» What you should do: Without any pictures, retype exactly the lines that begin at the one holding "This screenshot has height=519, width=597." and end at the last line of the data below.

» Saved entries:
%%

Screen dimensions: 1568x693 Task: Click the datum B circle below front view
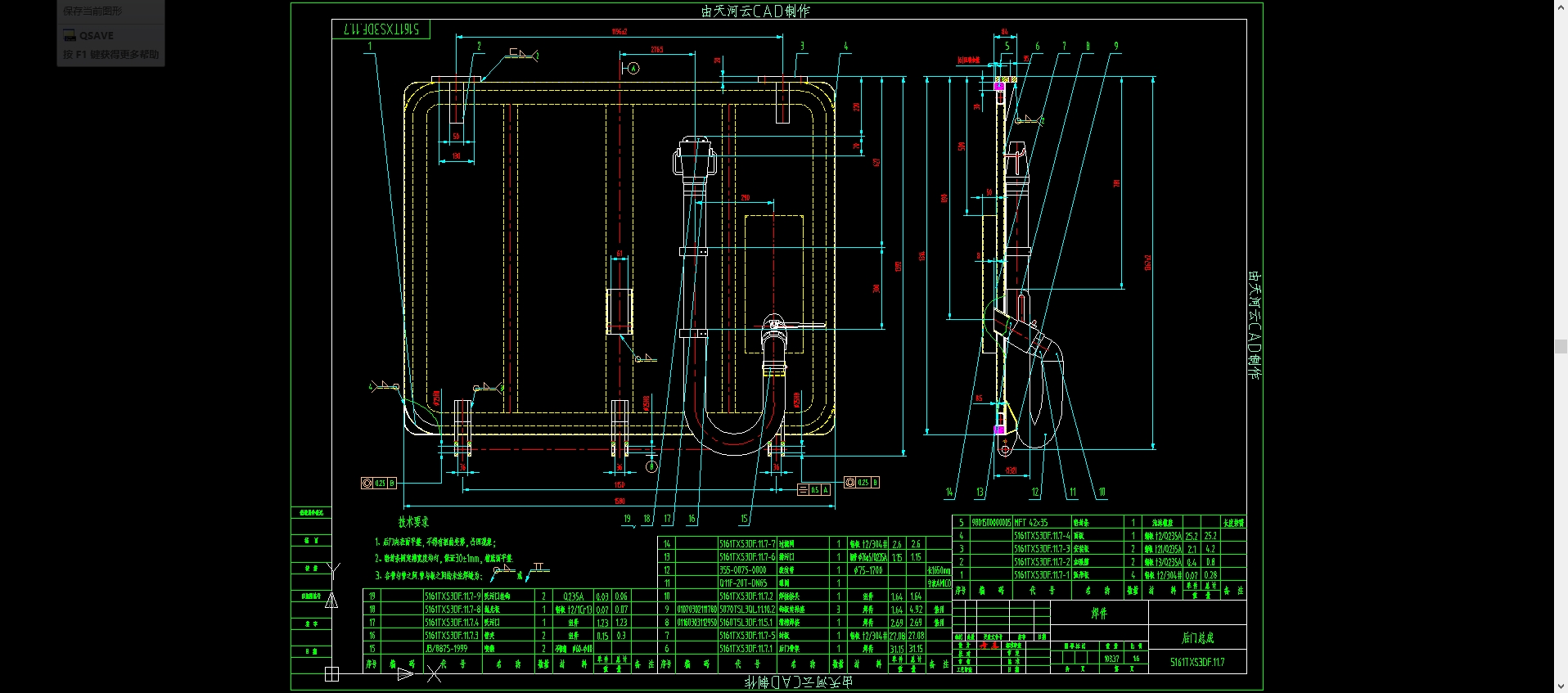tap(651, 466)
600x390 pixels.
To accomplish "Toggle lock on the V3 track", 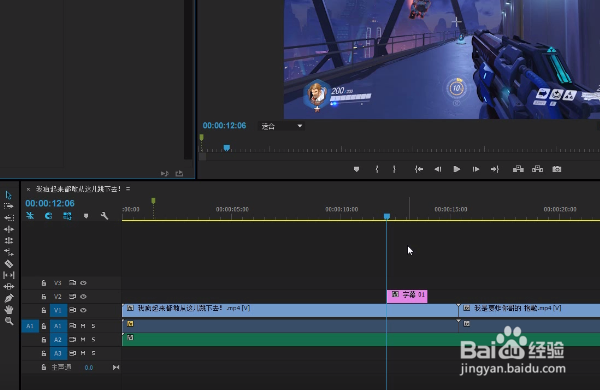I will (44, 283).
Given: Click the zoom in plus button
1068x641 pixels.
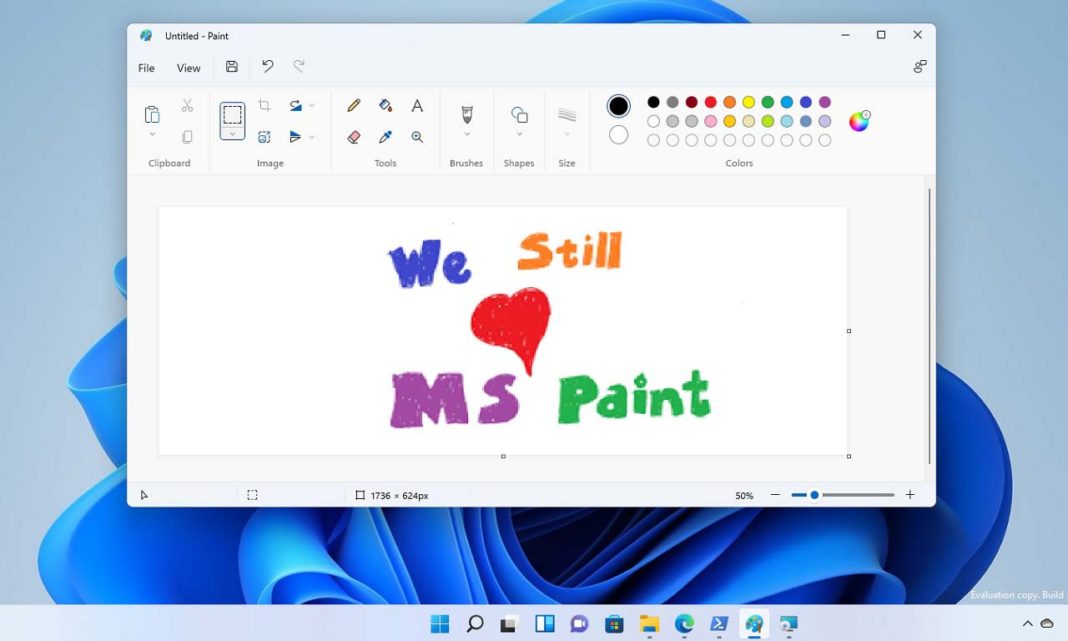Looking at the screenshot, I should tap(910, 494).
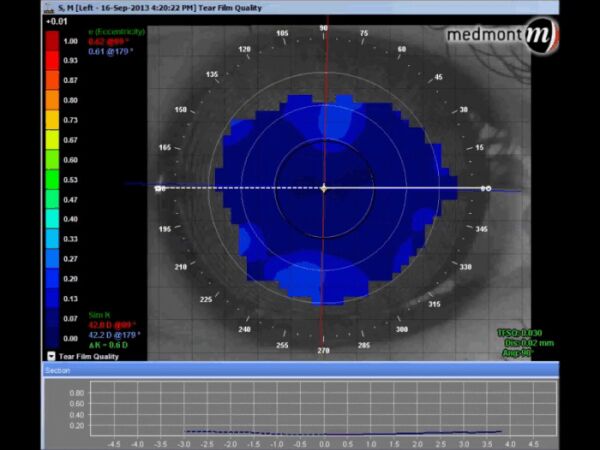The height and width of the screenshot is (450, 600).
Task: Select the yellow 0.73 color swatch in the scale
Action: tap(52, 120)
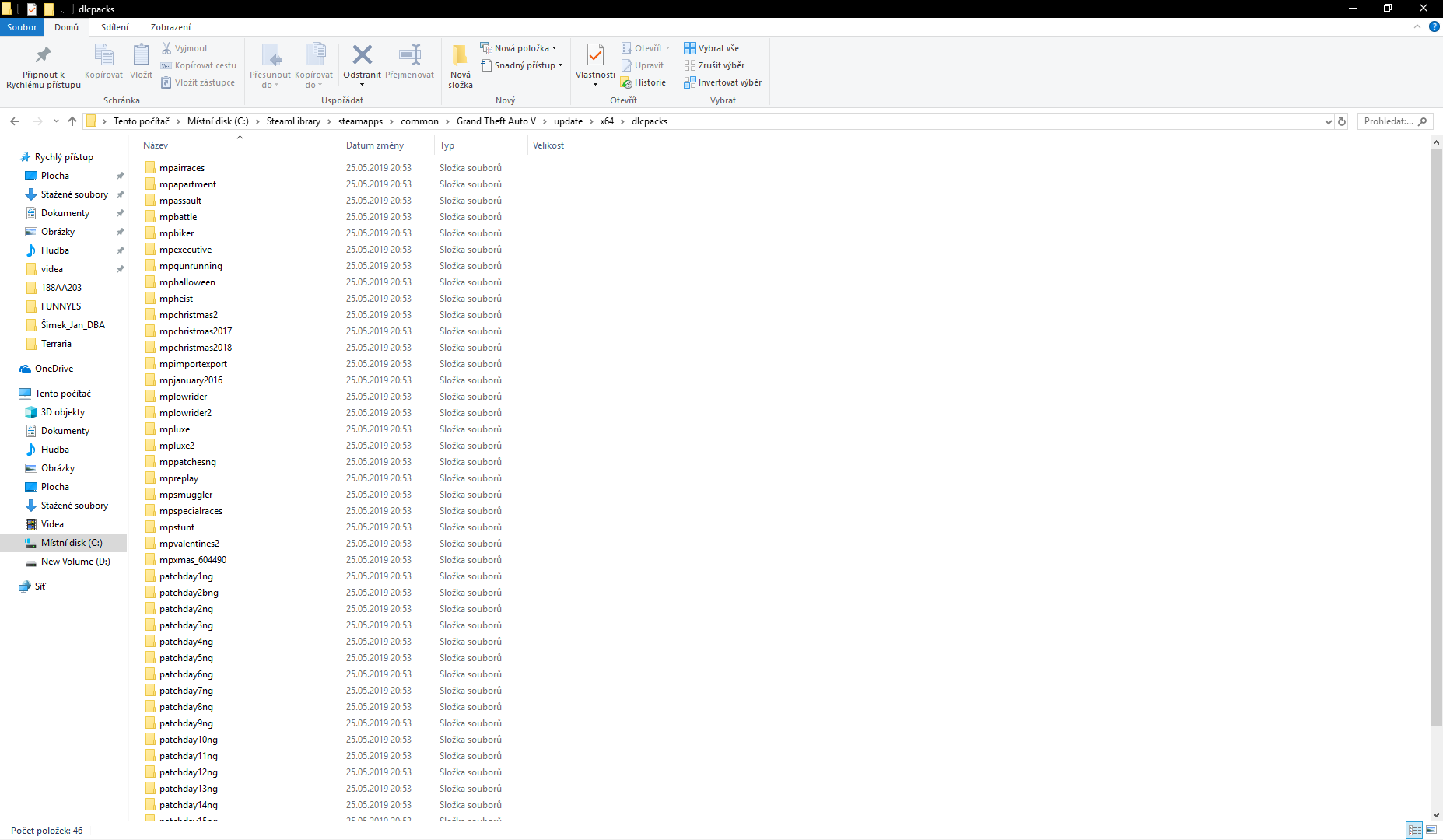Expand the address bar history dropdown
Viewport: 1443px width, 840px height.
1328,121
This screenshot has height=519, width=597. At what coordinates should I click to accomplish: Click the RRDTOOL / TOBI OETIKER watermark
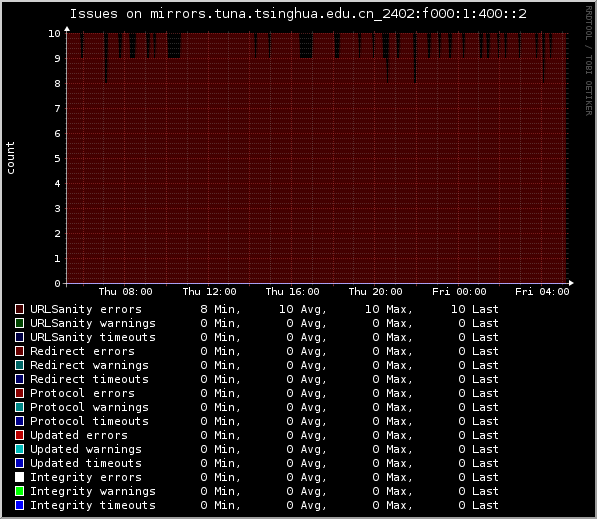(x=589, y=61)
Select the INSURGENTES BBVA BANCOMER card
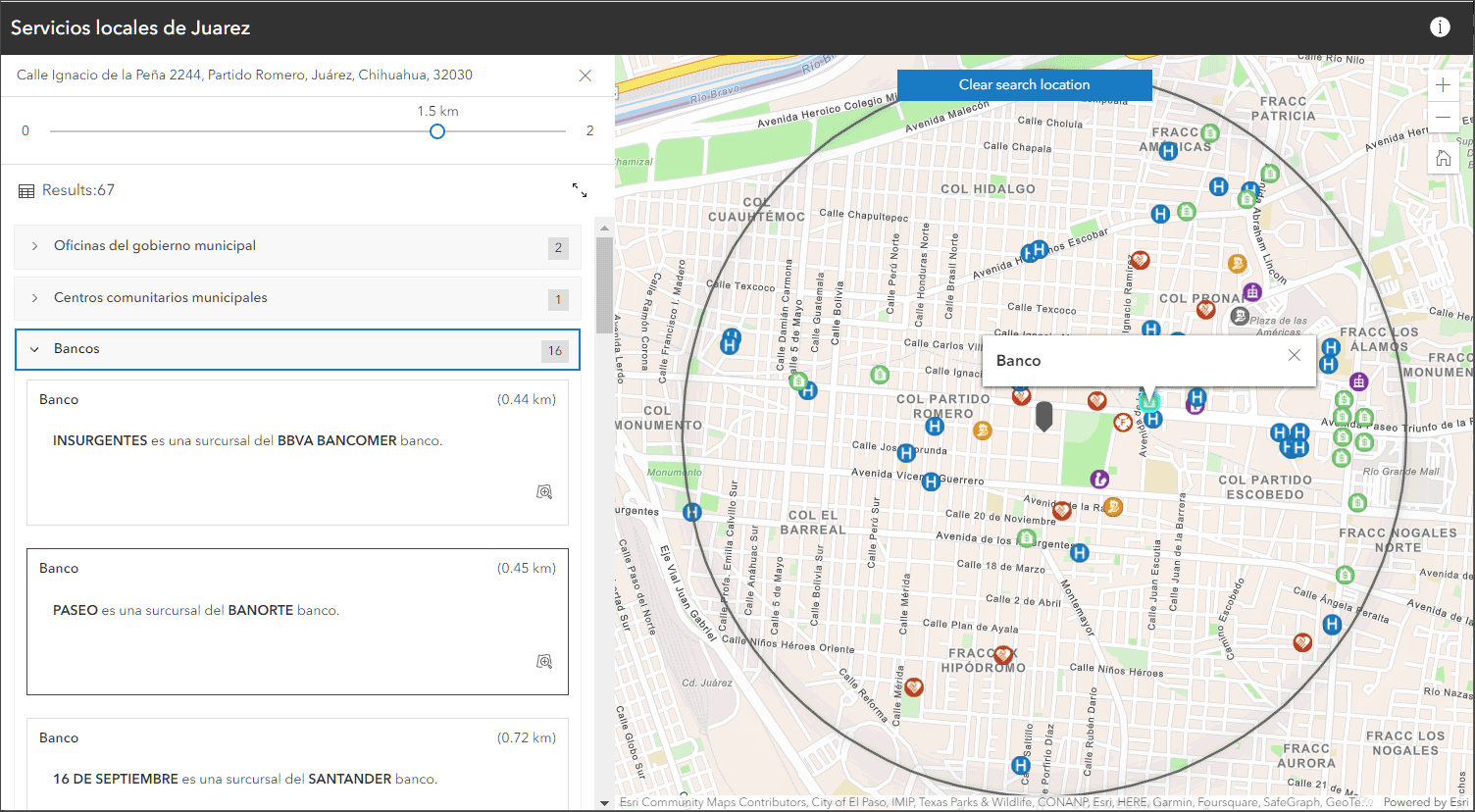This screenshot has height=812, width=1475. pos(297,451)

%%

» Answer section:
This screenshot has height=519, width=597. At what coordinates should I click to accomplish: Click the RRDTOOL / TOBI OETIKER watermark
(x=589, y=61)
Select the INSURGENTES BBVA BANCOMER card
This screenshot has height=812, width=1475. pos(297,451)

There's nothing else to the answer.